As more digital collaborations are set rely on API plugins, one industry observer is calling for serious scrutiny of API security

Last week, Singapore telecoms firm SingTel’s subsidiary in Australia, Optus suffered a cyberattack that had resulted in the leak of 11.2m customer records including names, dates of birth, phone numbers, email addresses, home addresses, passport and driving license details.

The firm’s Chief Executive Kelly Bayer Rosmarin said the company was “devastated” to discover it had been subject to “a cyberattack that has resulted in the disclosure of (its) customers’ personal information to someone who should not see it. As soon as we knew, we took action to block the attack and began an immediate investigation.”

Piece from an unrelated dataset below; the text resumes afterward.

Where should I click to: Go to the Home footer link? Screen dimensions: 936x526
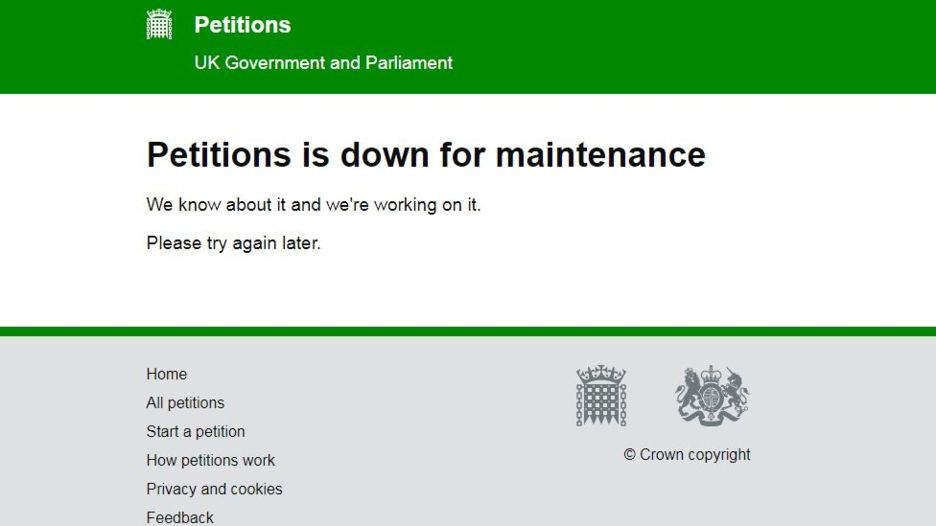click(167, 374)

Following this incident, it was recently reported that the data had been exfiltrated from an unauthenticated application programming interface (API). This recent method of facilitating fast digital collaborations between organizations and businesses has become another massive attack surface for cybercriminals to exploit.

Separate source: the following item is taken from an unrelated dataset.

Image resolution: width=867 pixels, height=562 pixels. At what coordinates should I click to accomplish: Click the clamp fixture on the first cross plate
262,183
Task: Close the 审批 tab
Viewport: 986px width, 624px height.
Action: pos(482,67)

Going forward, API exploitation will be more commonplace, and one cyber expert even noted that API security in traditional edge-based infrastructures need to be revisited.

According to Curtis Simpson, CISO, Armis: “In modern online platforms API transactions are already outpacing the number of user transactions. Exposures associated with APIs range from configuration-based to logic-based vulnerabilities that can be exploited to compromise platforms, networks, users, and data. Traditional edge security and application security testing capabilities are not identifying nor facilitating the remediation or protection against the exploitation of such exposures at scale across our cloud environments that continue to transform alongside our business operations.”

Simpson suggested the following examples of steps to increase API security:

    • Real-time logic-based API protection
    • API exposure analysis, prioritization, and remediation through development stacks

In the increasingly digital global economy, as more business activities and collaborations are done over APIs, security programs and technologies must continue to evolve in order to safeguard modern web services,” Simpson said.